2 - Quelles sont les causes d’une telle évolution ? Il faut avouer qu’on n’en sait rien. On connaît les causes de quelques petites évolutions, mais jusqu’ici on ne voit rien qui puisse rendre compte de l’essentiel de l’évolution. Et de là découle la réponse à la troisième question :
3 - Les théories de l’évolution s’opposent-elles à la foi ? Ces théories ne sont déja plus de la science sinon de la philosophie ou de l’imagination, même si elles ont été formulées par des hommes de science fort éminents, comme était Darwin. Un croyant ou un matérialiste auront toute liberté pour soutenir des points de vue opposés
Une dernière observation. Ce qui est merveilleux dans l’homme, c’est que chacun reçoit de Dieu l’esprit qui fait de lui une personne à l’image de Dieu. Cela ne change rien si nous devons notre corps à des parents humains alors que les premiers hommes le tenaient d’ancêtres animaux. Dieu est celui qui a lancé et orienté toute l’évolution des êtres vivants afin qu’elle aboutisse à l’homme, lequel, en fait, est premier dans le plan de Dieu.

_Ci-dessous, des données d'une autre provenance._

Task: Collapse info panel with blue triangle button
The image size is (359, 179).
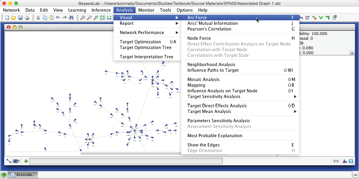Action: click(x=352, y=53)
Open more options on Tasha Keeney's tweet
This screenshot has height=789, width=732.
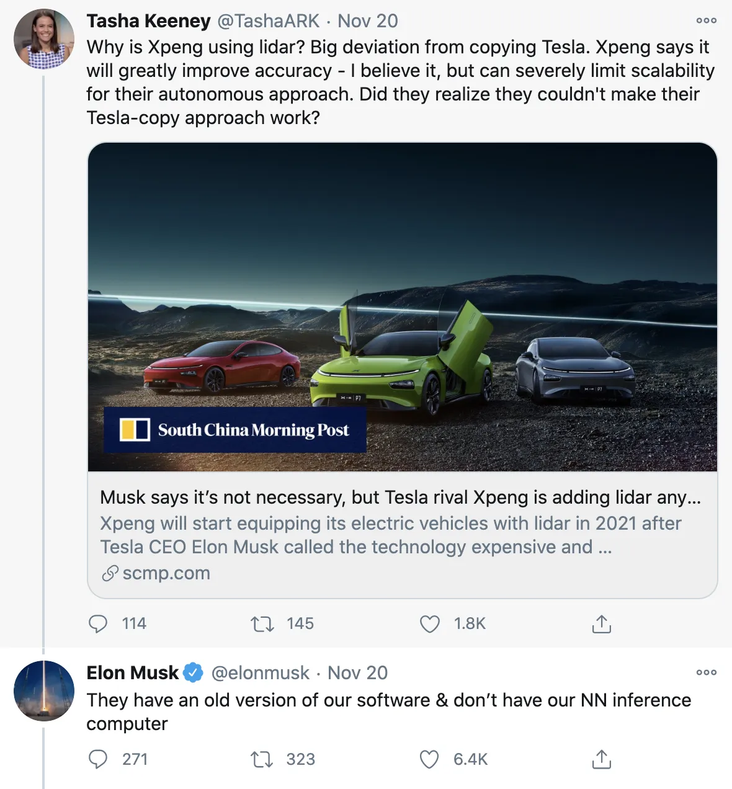706,20
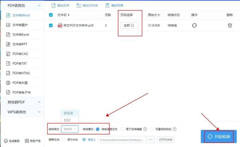The image size is (240, 147).
Task: Click the 添加文件夹 add folder icon
Action: coord(79,6)
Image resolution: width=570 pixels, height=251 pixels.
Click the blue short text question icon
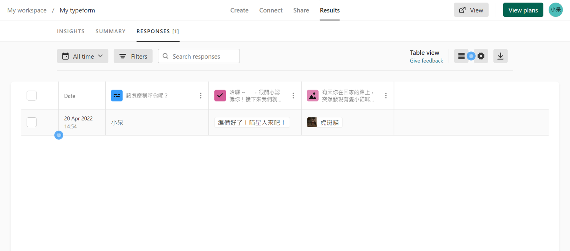[x=117, y=96]
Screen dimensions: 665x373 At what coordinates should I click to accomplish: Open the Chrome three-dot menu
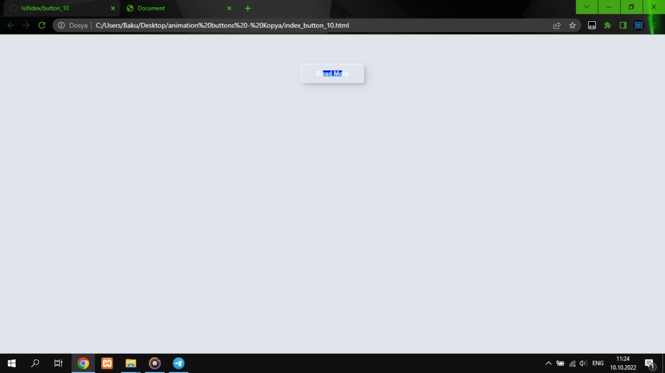point(654,25)
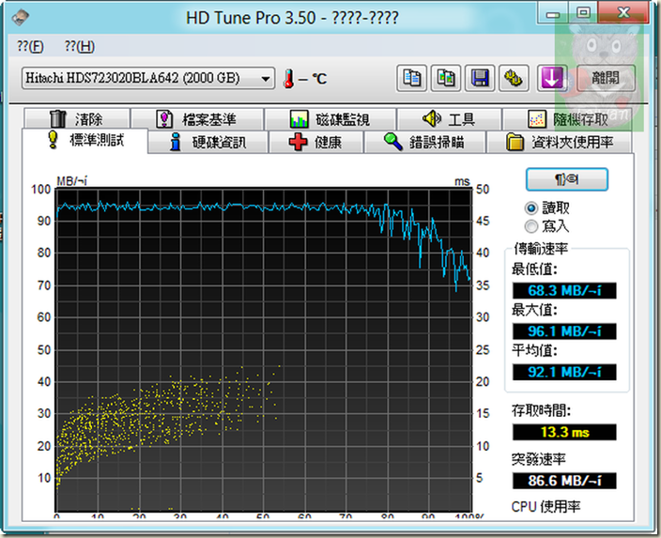Viewport: 661px width, 538px height.
Task: Click the floppy disk save icon
Action: [480, 79]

Comme nous l’avons dit pour le premier chapitre, le Nouveau Testament retrouve dans ces textes anciens une ébauche de tout ce qui deviendra clair “dans le Christ”.
Si Adam représente toute la race humaine, une dans son origine et son destin, alors le Christ est l’Adam authentique. Dès le début de la création, le Christ est présent dans la pensée de Dieu. “Dans le Christ” Dieu a béni cette race où chacun a ses traits uniques tout en restant inséparable de l’ensemble (Ep 1,1). Notre premier ancêtre selon la chair mérite sans doute un souvenir charitable, mais c’est un autre qui compte, qui est L’Homme, celui qui nous donne l’Esprit (1Co 15,45-49).
De son côté, le couple humain est donné comme l’image authentique d’un Dieu qui est en lui-même éternelle communion. En créant le couple, Dieu nous permet de comprendre quelque chose du mystère du Christ qui se présente à l’humanité entière comme “l’époux” (Mc 2,19). Eve est sortie du côté d’Adam endormi ; du côté du Christ mort en croix sortent de l’eau et du sang (Jn 19,34), annonçant la naissance d’une Eglise purifiée par l’eau du baptême et le sang du Christ (Eph 5,26-31).